Li Er (about 570 B. C. — ?), honorific name was Bo Yang, also was respected as Lao Tzu or Lao Zi, was a great philosopher, author and historian.


His masterpiece Tao Te Ching (also pronounced as Dao De Jing) formed the Taoism school, which is one of the most influential philosophical schools in Chinese Culture.


Emperors of the Tang Dynasty (618 — 907) respected Lao Tzu as their ancestor, when they honored him as an emperor of the Tang Empire. 

A Knowledgeable, Diligent Wunderkind

Lao Zi started to learn history, astrology and military since he was a toddler.


Few years later, his teacher believed that Lao Zi had mastered everything he knew; therefore, he recommended Lao to move to the capital city of the Zhou Dynasty and to learn from the most knowledgeable scholars there.


Soon, as a 13 year old boy, Lao Zi left his parents and hometown, and went to the capital city where he studied and mastered more knowledge.

Working Life in the Zhou Empire

Then, Lao Zi worked in the Zhou Empire as a historian and a librarian, when he had read large numbers of books and mastered the entire documented history.


He soon became famous nationwide, for his insight and talent, and many people worshipped him as a sage.


Confucius had travelled long distance to consult Lao Zi for several times, to talk about the universe, life, history, politics, etc. Confucius was inspired after each meeting, and compared Lao Zi as a mysterious and powerful dragon.

Decades later, the Zhou Empire stepped into a chaotic era, so Lao Zi decided to leave this kingdom.


When he arrived at the gate on the border, the chief commander here recognized him.


This commander stopped and welcomed Lao Zi, saying a master like him should leave the world his knowledge.


Writing of Dao De Jing and Lao Zi's Mysterious Leaving

Lao Zi agreed and wrote down a five-thousand-words book, and gave it to this commander. 


Afterwards, Lao Zi disappeared from the public forever.


But the book he handed over before he left, named Dao De Jing or Tao Te Ching, was widespread nationwide and formed the philosophy of Taoism in Chinese culture.


The content of this masterpiece, some people believed is in regard to teach the ruling class how to be a good monarch and militarist, while others considered it was revealing the essence of the universe, nature, and society.


In a word, everyone could learn different things out of it, based on their own various perspectives.  


Main Ideas of Lao Zi 

1  Everything has two sides, and they are transferable.


Everything is complicated and keeps changing. 


Therefore, people’s definition and cognition of nature is always limited, and requires constant progressing.  


2  Humans adhere to the pattern of the earth; earth responds to change of the heaven; heaven obeys the Dao; Dao follows the doctrine of nature. 


For instance, human’s agriculture production needs to adhere to the change of seasons and rainfall, and temperature or moisture on earth is the result of the movement of the Sun. The pattern of the whole universe could be recognized as Dao, the essence of the nature of law.

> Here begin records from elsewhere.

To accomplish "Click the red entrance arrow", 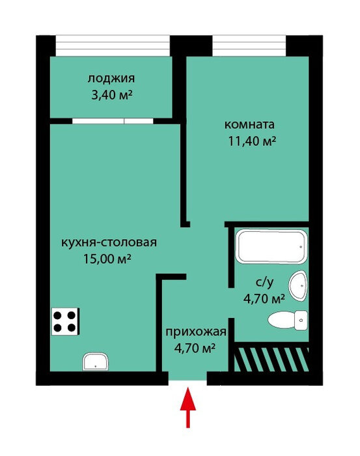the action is click(188, 407).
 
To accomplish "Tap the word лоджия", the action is click(111, 79).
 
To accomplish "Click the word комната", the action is click(249, 124).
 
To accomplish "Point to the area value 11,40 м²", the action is click(252, 141).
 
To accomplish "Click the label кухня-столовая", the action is click(109, 242).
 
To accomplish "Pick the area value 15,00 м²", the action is click(106, 259).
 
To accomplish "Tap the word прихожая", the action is click(196, 332).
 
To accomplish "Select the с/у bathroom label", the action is click(264, 282).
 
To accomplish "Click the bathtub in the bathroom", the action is click(271, 247).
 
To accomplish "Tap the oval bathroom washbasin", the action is click(298, 286).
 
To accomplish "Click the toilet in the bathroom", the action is click(287, 321).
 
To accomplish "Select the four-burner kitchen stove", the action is click(65, 321).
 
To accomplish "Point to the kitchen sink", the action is click(95, 362).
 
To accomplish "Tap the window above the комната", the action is click(249, 46).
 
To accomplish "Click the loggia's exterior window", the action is click(113, 46).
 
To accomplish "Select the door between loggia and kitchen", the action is click(113, 121).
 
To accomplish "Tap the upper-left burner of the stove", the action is click(57, 315).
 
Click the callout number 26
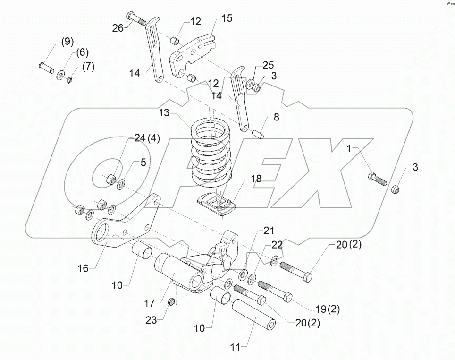(118, 28)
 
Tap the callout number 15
(227, 18)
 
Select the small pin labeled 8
(257, 134)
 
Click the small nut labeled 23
(173, 301)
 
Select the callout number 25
(267, 65)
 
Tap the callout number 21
(269, 231)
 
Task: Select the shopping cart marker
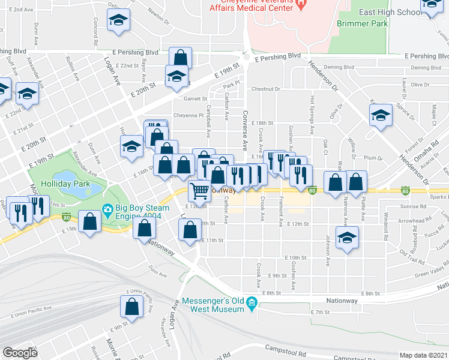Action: [200, 191]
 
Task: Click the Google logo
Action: [20, 352]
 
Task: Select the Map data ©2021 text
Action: [424, 355]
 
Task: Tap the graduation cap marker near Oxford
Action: [118, 20]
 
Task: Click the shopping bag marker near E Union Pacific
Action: [131, 307]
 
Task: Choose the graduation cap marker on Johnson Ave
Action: [346, 238]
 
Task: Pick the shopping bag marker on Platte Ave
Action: [357, 182]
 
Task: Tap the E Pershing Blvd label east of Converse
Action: [277, 56]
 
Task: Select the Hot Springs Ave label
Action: [312, 114]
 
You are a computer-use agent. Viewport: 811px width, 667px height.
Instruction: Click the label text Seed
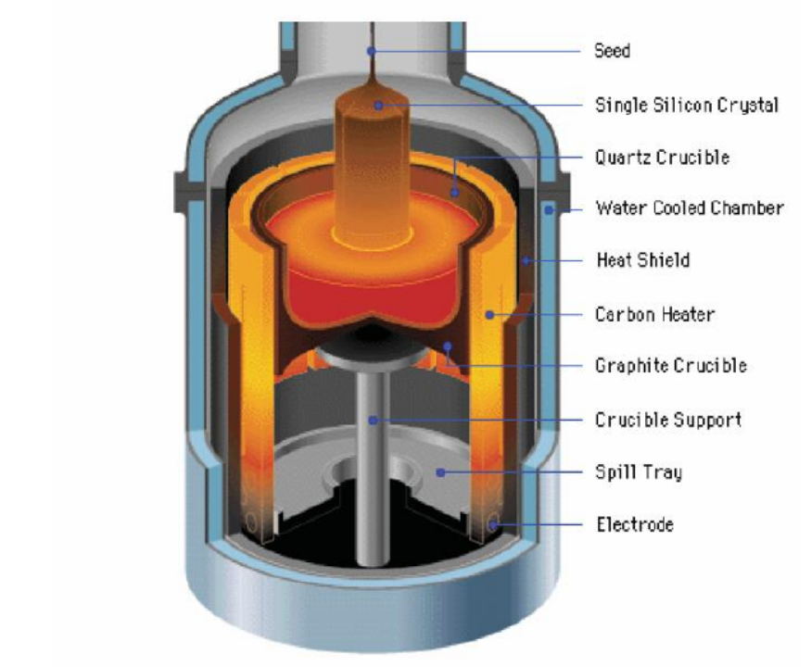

3 Everything in the universe follows the Dao. Human can perceive, define, and make use of it, but no one is able to change it.


4 Denial of Theism.


Dao dominates the universe, not any kinds of immortal nor supernatural force. 


5  Value the Doctrine of Inaction.


When ruling class do not advocate luxury goods and man-made secular values, civilians won’t have many resemble desires nor imitate certain behaviors.


Monarchs should master and respect the law of nature and avoid to intervene society frequently through excessive policies.


Inaction is the methodology, not the purpose. It doesn’t mean doing nothing; it means more learning, to be insightful and capable of seeing a bigger picture, while less interfering, and trusting others can do their job. That way, the inaction could lead to better achievement.


6  Value the Conciliatory Thought, in which water is the best representative.


Water is extremely soft and flexible, and can be shaped into everything. It nurtures and cleans everything but is modest and quiet.


However, water also can be extremely strong and powerful, since it is able to destroy everything.


Water doesn’t compete with anything, but it is invincible. 


Therefore, soft and compromise doesn’t mean weak or useless, humble and quiet doesn’t equal to coward or incapable.


Everything in the world is transferable. 


7 War is strongly opposed.


People shouldn’t be proud of or afraid of war, and righteous war is necessary. 


Strategy in war is welcomed, which could end the war as soon as possible and achieve victory.


Ruling class shouldn’t advocate or praise military success. 


8 Everything starts from zero.


A long journey begins with a single step, a huge tree grows out of a tiny seed.


Big dream is made of countless and consistent hard works, as well as complicated and subtle details.


9  A great person could know, overcome and never lost him/herself.


10 Nurture, but don’t take forcible possession of everything, having made contributions to but not take advantage or impose on others. That is the greatest moral standard to treat other people, like one's children, friends, relatives or colleagues. 


11 Everything comes from nothingness, and goes to nothingness.